Gladstone was a Homeric scholar and in his writings, notably Studies on Homer and the Homeric Age , expressed that, because there was virtually a lack of color terminology in Homeric Greek literature, Greeks could probably not see color as we can today.
" ... that the organ of color and its impressions were but partially developed among the Greeks of the heroic age".
Geiger expanded on Gladstone's ideas by looking at other classic works and hypothesized that man gradually became aware of color over time. He posited the idea that this awareness was connected to the order colors came up in the spectrum, starting with longest wavelengths.
Lenneberg and Roberts presented their paper The Denotata of Color Termsat the Linguistic Society of America in 1953. In this paper they reported their findings on color recall in Zuni speakers. Zuni has one color term for yellow and orange, and Lenneberg and Roberts' study reported that Zuni speakers encountered greater difficulty in color recall for these colors than English speakers, who have available terms to distinguish them. Brown and Lenneberg attributed this effect to the property of codability.
Linguistic codability is the ease with which people can name things and the effects of naming on cognition and behavior.
Brown and Lenneberg published A Study in Language and Cognitionin 1954, where they discussed the effect of codability on recognition. In their experiment they used a series of Munsell chips to test color recall and recognition in English speakers. Their findings suggested that the availability of a basic color term in a given language affected the retention of that color in recall testing. Brown and Lenneberg linked their study to Lenneberg and Roberts' 1953 findings on color recall in Zuni speakers.
------------------------
▶ _Set of tasks_:
a: Do the following statements agree with the passage on color terms? Answer yes or no for each, and quote the deciding words.
(i) Zuni uses a single color term for both yellow and orange.
(ii) Geiger posited that awareness of color began with the shortest wavelengths.
(iii) Brown and Lenneberg's Munsell chip experiment tested Zuni speakers.
b: Rewrite the passage on color terms starting at "Gladstone was a" and ending at "we can today.", with "specialist" in place of "scholar".
------------------------
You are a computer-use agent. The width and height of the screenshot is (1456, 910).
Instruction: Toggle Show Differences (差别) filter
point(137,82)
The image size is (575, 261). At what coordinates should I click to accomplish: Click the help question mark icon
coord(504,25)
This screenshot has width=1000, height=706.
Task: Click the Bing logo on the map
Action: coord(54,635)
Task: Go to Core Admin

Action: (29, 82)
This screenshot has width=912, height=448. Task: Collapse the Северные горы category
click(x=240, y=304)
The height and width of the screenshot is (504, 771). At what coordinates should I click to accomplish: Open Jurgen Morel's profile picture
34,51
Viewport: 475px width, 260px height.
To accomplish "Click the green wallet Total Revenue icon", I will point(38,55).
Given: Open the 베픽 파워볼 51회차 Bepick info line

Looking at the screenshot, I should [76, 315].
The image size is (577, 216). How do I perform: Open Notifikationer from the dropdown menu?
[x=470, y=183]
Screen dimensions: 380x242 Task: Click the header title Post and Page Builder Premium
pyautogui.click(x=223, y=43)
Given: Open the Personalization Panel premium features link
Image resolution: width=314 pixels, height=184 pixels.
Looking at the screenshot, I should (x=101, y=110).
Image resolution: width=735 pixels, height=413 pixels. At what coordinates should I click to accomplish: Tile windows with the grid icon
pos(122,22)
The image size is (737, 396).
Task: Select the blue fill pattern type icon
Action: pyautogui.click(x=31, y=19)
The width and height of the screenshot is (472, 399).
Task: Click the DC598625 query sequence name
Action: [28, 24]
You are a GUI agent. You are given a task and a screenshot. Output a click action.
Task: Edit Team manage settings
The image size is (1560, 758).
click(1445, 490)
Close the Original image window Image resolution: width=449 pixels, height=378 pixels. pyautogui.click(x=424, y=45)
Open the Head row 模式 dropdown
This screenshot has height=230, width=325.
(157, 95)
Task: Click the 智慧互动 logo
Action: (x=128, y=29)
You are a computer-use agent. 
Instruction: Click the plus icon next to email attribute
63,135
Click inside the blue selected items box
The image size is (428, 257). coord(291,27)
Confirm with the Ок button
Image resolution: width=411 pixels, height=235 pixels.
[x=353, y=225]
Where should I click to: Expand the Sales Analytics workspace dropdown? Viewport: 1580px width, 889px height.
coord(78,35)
------------------------
▶ _Expected results_:
a:
(i) Yes: "Zuni has one color term for yellow and orange"
(ii) No: "starting with longest wavelengths"
(iii) No: "to test color recall and recognition in English speakers"

b:
Gladstone was a Homeric specialist and in his writings, notably Studies on Homer and the Homeric Age , expressed that, because there was virtually a lack of color terminology in Homeric Greek literature, Greeks could probably not see color as we can today.